Five Beirut residents describe how Tuesday's strike affected their daily lives
LANA MEDAWAR, NEWS PRESENTER, BEIRUT
I live in East Beirut, in the Metn district. It is a mixed Shia, Christian area and we were not really affected by the strike.
I went to work as usual without any difficulty, because the protestors respected the right of journalists, Red Cross workers and others to move freely and to go to work.
There was no provocation from those taking part in the strike.
In general the main streets were closed, but the smaller side streets were clear.
The security forces were in a very difficult situation, but they handled it well.
Schools had the right to stay open. My friends, relatives and I didn't notice any children who wanted to go school having problems in doing so.
I didn't see that the strike stopped everyday life. But to be honest, we haven't had "everyday life" for the last 15 years.
The ultimate aim of the strike was to improve people's lives.
That's what it was about; giving Lebanese people a chance to improve their lot.
SALEEM KHOURY, DENTIST, BEIRUT
It's been quite exciting today, actually. We live in south-east Beirut, at the edge of one of the main routes in to the city.
To the right is the Shia side, to the left it's Christian.
This morning, the area was blocked with burning tyres; a lot of people were in the roads.
I tried to drop my wife and children at school, but we had to take a big detour to get there.
In the end, classes were cancelled because not enough children turned up. My wife, who works at the school, walked the children back home.
The authorities were present on the streets, but they weren't really doing anything. They were blocking the roads, but they weren't stopping people burning tyres.
A little after that, things started to escalate. At about 0930, the two Christian groupings started to confront each other. There was a lot of pushing and shoving. We saw this from the house.
Then the military started to interfere, trying to separate them. They fired into the air.
Now it's a bit quieter. The tyres have stopped burning but the roads are deserted.
NADIA ABDULBAKI, STUDENT, BEIRUT
I live in Hamra, a mixed area, near the American University of Beirut. I am a master's student. I also work in academic development in a town 40 minutes' drive north of Beirut.
My friends and I agreed yesterday to go to work. They were coming from Saida, in southern Lebanon, but they couldn't get into Beirut. So they turned round and went home.
That was my first obstacle. Then I saw on TV they already were blocking the streets we had to go through. It's through the Christian cities and there is so much tension over there.
They were even blocking the side streets, so I dropped the idea of going to work today.

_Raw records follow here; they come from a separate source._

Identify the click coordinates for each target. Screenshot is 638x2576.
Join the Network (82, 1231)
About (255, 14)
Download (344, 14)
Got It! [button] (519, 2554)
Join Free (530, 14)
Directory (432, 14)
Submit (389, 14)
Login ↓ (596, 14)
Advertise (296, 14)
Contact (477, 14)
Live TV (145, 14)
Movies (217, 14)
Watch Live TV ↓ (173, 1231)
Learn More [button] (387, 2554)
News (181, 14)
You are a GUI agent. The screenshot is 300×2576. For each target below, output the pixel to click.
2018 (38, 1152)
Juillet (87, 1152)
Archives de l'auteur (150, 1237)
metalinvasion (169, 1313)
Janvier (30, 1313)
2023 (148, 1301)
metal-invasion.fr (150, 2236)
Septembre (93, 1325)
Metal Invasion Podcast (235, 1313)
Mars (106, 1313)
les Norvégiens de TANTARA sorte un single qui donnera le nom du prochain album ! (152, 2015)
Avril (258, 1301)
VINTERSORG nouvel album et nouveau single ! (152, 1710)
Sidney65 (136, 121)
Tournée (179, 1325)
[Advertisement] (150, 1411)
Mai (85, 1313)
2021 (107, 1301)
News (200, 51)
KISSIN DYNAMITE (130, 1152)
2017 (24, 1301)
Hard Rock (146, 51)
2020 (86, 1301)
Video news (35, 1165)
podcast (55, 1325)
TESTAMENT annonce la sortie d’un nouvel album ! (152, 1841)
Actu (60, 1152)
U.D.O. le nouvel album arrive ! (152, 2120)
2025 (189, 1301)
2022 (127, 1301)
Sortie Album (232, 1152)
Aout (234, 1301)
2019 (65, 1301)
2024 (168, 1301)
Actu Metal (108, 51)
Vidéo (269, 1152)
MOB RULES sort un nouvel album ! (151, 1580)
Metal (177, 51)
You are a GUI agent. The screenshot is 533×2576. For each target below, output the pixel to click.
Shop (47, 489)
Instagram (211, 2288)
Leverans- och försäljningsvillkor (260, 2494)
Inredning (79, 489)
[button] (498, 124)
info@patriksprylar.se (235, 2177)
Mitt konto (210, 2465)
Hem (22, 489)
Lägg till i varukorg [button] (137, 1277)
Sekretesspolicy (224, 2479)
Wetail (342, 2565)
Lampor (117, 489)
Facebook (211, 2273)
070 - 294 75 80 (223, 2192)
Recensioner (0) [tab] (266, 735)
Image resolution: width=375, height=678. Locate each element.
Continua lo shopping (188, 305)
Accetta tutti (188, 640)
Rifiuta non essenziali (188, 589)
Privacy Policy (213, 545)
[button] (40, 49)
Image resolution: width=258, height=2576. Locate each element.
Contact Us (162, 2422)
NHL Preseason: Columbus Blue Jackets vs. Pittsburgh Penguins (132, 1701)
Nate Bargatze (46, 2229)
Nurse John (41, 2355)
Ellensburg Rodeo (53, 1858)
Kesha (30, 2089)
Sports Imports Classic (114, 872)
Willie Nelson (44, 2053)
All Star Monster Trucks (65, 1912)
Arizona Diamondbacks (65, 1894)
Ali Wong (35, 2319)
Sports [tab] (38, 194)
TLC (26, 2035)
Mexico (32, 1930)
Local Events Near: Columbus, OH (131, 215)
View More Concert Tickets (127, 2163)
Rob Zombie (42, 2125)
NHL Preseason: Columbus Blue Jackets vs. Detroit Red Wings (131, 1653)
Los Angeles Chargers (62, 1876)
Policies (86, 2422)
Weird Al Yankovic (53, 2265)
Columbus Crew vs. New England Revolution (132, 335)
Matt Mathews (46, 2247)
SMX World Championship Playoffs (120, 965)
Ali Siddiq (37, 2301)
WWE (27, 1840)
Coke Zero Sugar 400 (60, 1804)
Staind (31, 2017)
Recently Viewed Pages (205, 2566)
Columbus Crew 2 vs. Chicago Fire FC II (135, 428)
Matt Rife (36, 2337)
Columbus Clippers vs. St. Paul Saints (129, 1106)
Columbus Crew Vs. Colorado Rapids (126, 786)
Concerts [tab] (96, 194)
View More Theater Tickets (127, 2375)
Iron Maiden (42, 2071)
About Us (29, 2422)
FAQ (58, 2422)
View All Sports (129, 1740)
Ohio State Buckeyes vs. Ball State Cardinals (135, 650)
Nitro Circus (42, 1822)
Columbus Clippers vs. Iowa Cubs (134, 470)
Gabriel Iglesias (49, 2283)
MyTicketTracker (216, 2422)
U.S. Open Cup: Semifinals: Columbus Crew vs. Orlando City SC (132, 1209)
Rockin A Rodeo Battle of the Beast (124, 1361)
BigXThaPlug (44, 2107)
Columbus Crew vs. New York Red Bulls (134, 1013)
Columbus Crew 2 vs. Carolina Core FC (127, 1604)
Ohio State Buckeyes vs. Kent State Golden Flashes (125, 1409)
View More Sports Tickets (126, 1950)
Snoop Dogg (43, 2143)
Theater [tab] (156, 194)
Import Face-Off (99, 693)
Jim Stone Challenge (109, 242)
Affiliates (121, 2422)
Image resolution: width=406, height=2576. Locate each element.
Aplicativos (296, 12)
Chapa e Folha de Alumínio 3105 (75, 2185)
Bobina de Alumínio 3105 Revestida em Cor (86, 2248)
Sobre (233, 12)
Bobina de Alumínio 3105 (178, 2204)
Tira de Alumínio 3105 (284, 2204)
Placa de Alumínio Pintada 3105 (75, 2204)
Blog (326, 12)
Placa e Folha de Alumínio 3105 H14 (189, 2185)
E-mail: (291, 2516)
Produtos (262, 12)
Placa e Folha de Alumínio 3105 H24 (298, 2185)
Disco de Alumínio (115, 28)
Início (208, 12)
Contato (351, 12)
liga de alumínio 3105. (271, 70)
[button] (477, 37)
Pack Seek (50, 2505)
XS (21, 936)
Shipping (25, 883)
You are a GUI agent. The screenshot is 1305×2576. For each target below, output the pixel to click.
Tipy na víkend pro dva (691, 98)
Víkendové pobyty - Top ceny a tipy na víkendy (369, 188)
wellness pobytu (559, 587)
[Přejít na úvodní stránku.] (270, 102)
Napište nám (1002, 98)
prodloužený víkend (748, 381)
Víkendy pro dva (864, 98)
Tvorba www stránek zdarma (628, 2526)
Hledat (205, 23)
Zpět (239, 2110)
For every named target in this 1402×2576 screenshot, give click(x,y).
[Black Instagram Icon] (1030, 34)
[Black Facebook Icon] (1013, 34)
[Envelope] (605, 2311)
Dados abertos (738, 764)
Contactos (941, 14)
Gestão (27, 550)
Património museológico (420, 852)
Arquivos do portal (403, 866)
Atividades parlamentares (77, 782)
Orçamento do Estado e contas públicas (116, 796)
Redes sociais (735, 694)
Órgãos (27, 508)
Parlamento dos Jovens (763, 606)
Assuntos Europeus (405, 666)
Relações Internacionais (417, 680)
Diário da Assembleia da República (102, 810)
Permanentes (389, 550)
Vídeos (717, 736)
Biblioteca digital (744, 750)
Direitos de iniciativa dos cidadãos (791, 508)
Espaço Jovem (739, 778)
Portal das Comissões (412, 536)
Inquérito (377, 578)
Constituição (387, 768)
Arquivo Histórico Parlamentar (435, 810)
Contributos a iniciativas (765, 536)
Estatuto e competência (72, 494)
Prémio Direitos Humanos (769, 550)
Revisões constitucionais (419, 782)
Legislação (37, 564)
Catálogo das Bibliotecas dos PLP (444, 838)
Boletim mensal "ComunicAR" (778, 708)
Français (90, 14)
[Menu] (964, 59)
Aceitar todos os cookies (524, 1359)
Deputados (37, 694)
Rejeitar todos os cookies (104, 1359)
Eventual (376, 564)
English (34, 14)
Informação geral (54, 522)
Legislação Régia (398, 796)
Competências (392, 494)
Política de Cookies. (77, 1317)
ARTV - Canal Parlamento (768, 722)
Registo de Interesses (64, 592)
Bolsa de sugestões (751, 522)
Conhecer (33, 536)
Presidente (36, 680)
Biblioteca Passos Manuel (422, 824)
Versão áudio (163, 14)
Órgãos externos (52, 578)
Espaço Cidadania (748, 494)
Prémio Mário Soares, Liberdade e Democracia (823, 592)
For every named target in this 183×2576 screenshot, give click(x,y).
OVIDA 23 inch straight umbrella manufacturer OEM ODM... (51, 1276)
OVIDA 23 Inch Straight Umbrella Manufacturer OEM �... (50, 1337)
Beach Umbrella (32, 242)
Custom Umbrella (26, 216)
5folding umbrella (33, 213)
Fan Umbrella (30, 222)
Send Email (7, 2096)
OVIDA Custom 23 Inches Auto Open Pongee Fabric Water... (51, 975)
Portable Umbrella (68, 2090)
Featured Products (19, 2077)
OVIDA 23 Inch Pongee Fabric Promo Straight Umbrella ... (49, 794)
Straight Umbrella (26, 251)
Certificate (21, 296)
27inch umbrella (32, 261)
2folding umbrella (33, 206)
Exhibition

I wish the best for Lebanon because it's really a great country. All this that has been going on for the last month and a half isn't the solution.
Why are these people trying to prevent others going to work? Do your action on your own, don't force your ideas on people.
Having [Prime Minister] Siniora in or out - there are bigger things to think about.
For example, the international tribunal for Rafik Hariri, and improving the economy.
ABBAS ABUZAID, RESEARCHER IN HUMANITIES, SANEEA, CENTRAL BEIRUT
I live in a religiously mixed area. We are quite affected by the strike.
I went to work as normal, but the 10-minute journey took me an hour. I had to walk because there was no public transport at all.
Some people driving their own cars were trying to help people get to their destinations.
I saw the security forces trying to stop the strikers blocking the roads. Sometimes they failed because those for and against the strike were throwing stones at each other.
I saw the stone-throwing with my own eyes.
The security forces tried to avoid this area - I think they thought it would only make things worse.
Some of the children where I live went to school, others didn't.
Those who didn't either couldn't get to school, or their parents decided to support the strike.
Personally, I don't support it. It's not the right way to solve Lebanon's problems.
The biggest priority for Lebanon is to hold the Hariri tribunal and to hold new presidential elections.
NATHALIE, TEACHER, BEIRUT
I live in Ashrafiyeh, in central Beirut. It's mainly Christian, but it does have other people too.
I tried to go to work today. The school bus picked me up - I'm a teacher - but the roads were blocked.
You could see the army in the streets; they weren't blocking the roads.
There were flyers on the ground in Arabic, probably about the strike. We couldn't see further than that at that point.
I haven't watched the news; I'm in denial about it all.
I think after all the assassinations, there shouldn't be these strikes. It's not just Lebanese people doing this, there are other political influences from outside involved.
Some people I speak to, I'm surprised they have the opinions they do. It's not always predictable. One thing that all the factions agree on, is not to go back to civil war.
Right now it's quiet. We're stuck at home, just waiting for tomorrow.
I'm leaving Lebanon in August; I'm getting married. I'm taking my cat and my future husband to Canada.